Why many software companies are in danger of missing out on the AI boat

Written on
18 July 2025
by
Christian Boer
Partner & Thinker
Share
Due to the AI revolution, software development is changing at a rapid pace. AI models are now doing an awful lot of different things. They perform tasks that they were never explicitly trained or built for, and that is a fundamental difference with all the other software we know. The question now is: are you willing to make the structural changes that are necessary to take advantage of this powerful technology?

Leading experts argue that the current “frontier” AI models — from ChatGPT to Claude — are, in retrospect, the first real examples of artificial general intelligence (AGI) will prove to be. Although they are still imperfect (they hallucinate or make strange mistakes), the crucial quality of “generality” (superhuman performance in various domains) has already been achieved.

Even industry experts note that it's difficult to To refute Norvig's claim that AGI has been around since at least 2023. Aside from AGI's definitions, one thing is clear: AI systems are now good enough to radically change how we build and deliver software.

But let's be honest: most companies are left behind. They use AI tools — often some loose prompts in ChatGPT or GitHub Copilot — but their way of working has fundamentally not changed. They still think in the classic roles and processes, with an AI as an assistant here and there. And that's where most companies miss the boat: they're not getting the full potential out of AI because they don't have a clear picture of what AI can do.

Human expertise in an uneven landscape

And some AI not can. Because as scientist Ethan Mollick writes, today's AIs have surprisingly unequal abilities — superhuman in some areas but highly error-prone in others. An AI agent may fix complex bugs or generate a full product demo in minutes, but then stumble across a simple logic puzzle. This is the nature of what Mollick calls the “jagged frontier”: AI performance isn't reliable enough yet.

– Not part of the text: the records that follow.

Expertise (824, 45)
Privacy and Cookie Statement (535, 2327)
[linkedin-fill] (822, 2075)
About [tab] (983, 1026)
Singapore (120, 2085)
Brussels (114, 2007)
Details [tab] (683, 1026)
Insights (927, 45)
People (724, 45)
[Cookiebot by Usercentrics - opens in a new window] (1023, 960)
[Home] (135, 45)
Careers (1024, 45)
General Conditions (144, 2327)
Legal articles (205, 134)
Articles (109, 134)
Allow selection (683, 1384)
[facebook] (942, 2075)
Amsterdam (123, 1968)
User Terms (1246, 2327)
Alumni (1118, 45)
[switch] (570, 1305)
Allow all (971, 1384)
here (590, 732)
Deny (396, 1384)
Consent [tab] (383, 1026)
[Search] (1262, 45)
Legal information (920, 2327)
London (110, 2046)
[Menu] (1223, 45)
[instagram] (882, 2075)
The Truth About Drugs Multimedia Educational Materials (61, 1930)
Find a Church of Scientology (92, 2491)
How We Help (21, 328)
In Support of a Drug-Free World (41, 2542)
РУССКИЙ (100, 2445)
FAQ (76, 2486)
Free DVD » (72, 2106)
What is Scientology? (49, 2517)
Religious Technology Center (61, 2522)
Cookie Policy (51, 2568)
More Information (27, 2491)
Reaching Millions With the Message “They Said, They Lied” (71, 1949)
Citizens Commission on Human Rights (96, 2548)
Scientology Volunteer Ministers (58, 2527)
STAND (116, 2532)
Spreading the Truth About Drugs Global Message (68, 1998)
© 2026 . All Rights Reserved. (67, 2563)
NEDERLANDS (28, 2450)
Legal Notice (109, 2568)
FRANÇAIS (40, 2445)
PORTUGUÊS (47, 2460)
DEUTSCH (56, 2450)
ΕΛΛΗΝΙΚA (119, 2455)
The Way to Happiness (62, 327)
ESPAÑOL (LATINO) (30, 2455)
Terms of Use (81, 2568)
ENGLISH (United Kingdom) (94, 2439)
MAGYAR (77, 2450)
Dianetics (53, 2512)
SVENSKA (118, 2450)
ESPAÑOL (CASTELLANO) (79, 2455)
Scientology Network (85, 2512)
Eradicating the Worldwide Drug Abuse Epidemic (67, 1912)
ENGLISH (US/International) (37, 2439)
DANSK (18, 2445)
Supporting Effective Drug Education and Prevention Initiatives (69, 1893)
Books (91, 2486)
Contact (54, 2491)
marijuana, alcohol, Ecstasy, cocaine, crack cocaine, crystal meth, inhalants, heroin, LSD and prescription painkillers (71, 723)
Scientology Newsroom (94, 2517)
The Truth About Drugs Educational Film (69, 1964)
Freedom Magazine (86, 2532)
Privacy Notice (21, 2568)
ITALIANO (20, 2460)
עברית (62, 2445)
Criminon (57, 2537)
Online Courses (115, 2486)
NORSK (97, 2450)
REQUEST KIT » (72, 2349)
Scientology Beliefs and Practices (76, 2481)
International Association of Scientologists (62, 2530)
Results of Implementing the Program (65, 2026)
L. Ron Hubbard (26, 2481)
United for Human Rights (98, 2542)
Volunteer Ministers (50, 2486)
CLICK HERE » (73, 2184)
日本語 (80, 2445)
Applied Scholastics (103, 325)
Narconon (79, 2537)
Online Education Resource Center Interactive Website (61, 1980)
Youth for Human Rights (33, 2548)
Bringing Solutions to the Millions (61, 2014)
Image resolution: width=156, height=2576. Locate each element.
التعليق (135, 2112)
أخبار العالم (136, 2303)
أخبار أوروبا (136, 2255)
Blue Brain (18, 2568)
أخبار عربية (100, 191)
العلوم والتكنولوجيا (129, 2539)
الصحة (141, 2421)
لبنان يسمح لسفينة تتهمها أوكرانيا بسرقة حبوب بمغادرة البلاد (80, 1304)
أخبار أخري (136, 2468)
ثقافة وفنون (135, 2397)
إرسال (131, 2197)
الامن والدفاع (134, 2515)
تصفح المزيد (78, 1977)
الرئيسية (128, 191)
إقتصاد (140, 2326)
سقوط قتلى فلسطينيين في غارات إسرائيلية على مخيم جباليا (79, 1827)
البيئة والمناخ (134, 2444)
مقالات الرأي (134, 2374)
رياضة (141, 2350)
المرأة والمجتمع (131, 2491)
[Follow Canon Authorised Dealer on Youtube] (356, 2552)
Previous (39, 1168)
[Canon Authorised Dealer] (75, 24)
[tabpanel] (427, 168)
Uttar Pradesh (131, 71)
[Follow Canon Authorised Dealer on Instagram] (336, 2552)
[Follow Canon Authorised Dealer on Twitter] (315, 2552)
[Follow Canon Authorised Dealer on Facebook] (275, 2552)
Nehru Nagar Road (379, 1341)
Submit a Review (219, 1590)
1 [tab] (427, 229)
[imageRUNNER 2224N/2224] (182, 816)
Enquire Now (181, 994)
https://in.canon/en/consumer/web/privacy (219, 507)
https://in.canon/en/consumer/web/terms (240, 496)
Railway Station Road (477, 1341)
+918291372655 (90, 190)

So human expertise is still needed to guide these tools and know where they work well and where they don't. In other words, even as AI's capabilities grow, success depends on people knowing how to strategically deploy and manage AI. As Mollick says, “those who now learn to navigate this uneven landscape are best positioned for what's to come.”

At Blis Digital, we embrace the rough frontier of AI-driven software development. And we help our customers navigate through it with confidence. We don't believe that AI replaces people, but that it multiplies their talent. Our engineers use AI to strengthen their capabilities and achieve what once took months in weeks — while maintaining human oversight and vision.

Working fundamentally differently

The result is a symbiotic relationship where human-AI collaboration outperforms what it could each do separately. But that only works if you are willing to work fundamentally differently.

Because that's the core: AI utilizing is not enough. Without a structural change in the way you think, organize and develop, you're missing out on the AI boat. Adding tools to old processes rarely provides structural acceleration — let alone competitive advantage. Working AI-first does not mean doing more with AI, but working differently thanks to AI. It requires a different mindset, different work structures and a different distribution of responsibilities. Aren't you doing that? Then your competitor will do it.

This is part 1 of a five-part series about AI-first working in software development. In the white paper 'The foundation of an AI-first company' you'll read about the framework we used to make Blis Digital AI-first and what we're currently using to make our customers AI-first.